Thursday, May 12, 2011

Wednesday Search Challenge (May 9, 2011): Which companies are more than 100 years old?

My friend Alison asked a simple question:

"Can you tell which of the Fortune 200 companies have been around for more than 100 years?"



You wouldn't think it'd be that hard.  But I found it using an interesting method that you might not know about.  


Clearly, you have to figure out what the Fortune 200 are.  That's not too difficult—it's just the current Fortune 500 list ordered by revenue—take 200 off the top and you've got it.  

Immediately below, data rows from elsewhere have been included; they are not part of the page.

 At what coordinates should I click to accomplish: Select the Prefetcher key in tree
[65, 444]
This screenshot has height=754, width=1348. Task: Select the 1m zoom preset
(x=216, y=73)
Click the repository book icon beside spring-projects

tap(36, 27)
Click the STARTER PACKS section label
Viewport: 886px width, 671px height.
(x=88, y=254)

Once you've got that list, just figure out when all 200 companies were started, and then you'll know.  


Here's the trick:  you probably don't want to do this by hand, one company at a time.  So... how can you search for all 200... at once? 


Tomorrow's answer will reveal all!  Note:  It took me about 20 minutes to solve this.  


Search on!  





3 comments:

  1. Here's how I approached the problem:

    I first went to Google Squared and tried a few searches [Fortune 500] [Fortune 500 companies] even tried a few from the list [Walmart, Exxon Mobile] and didn't get very far. I did notice I could add a column for "Founded" but it would take a lot to add each of the top 200 companies.

    It did give me an idea. So I did a Google Search for [Fortune 500] where I went to the Wikipedia article and from the link at the bottom of the article was bale to get to the list for 2011 on the CNN Money site http://money.cnn.com/magazines/fortune/fortune500/2011/full_list/index.html

    I copied 1-100 on the list and pasted that info into a Google Spreadsheet. Repeated for 101-200.

    I titled a column "Founded". I then used the GoogleLookUp function to find the founding date for each company. Copied the formula down the sheet and then sorted the sheet by that column. Walt Disney threw it off but I left it so you could see the result.

    https://spreadsheets.google.com/ccc?key=0An_tqHC_7q2EdExtTko5OGVJek1oeGJqMjhoZkYzNHc&hl=en

    I'm also not sure with 200 instances of GoogleLookUp how accurate it would be but for a basic list and nothing too formal I would go with it.

    Interested in other ways to answer this question. :-)

    ReplyDelete
  2. Fred Delventhal has left a new comment on your post "Wednesday Search Challenge (May 9, 2011): Which c...":

    Here's how I approached the problem:

    I first went to Google Squared and tried a few searches [Fortune 500] [Fortune 500 companies] even tried a few from the list [Walmart, Exxon Mobile] and didn't get very far. I did notice I could add a column for "Founded" but it would take a lot to add each of the top 200 companies.

    It did give me an idea. So I did a Google Search for [Fortune 500] where I went to the Wikipedia article and from the link at the bottom of the article was bale to get to the list for 2011 on the CNN Money site http://money.cnn.com/magazines/fortune/fortune500/2011/full_list/index.html

    I copied 1-100 on the list and pasted that info into a Google Spreadsheet. Repeated for 101-200.

    I titled a column "Founded". I then used the GoogleLookUp function to find the founding date for each company. Copied the formula down the sheet and then sorted the sheet by that column. Walt Disney threw it off but I left it so you could see the result.

    https://spreadsheets.google.com/ccc?key=0An_tqHC_7q2EdExtTko5OGVJek1oeGJqMjhoZkYzNHc&hl=en

    I'm also not sure with 200 instances of GoogleLookUp how accurate it would be but for a basic list and nothing too formal I would go with it.

    Interested in other ways to answer this question. :-)

    ReplyDelete
  3. Sorry Fred... I posted your comment above because Blogger wasn't cooperating. Readers note: The preceding comment is from Fred Delventhal (not me!).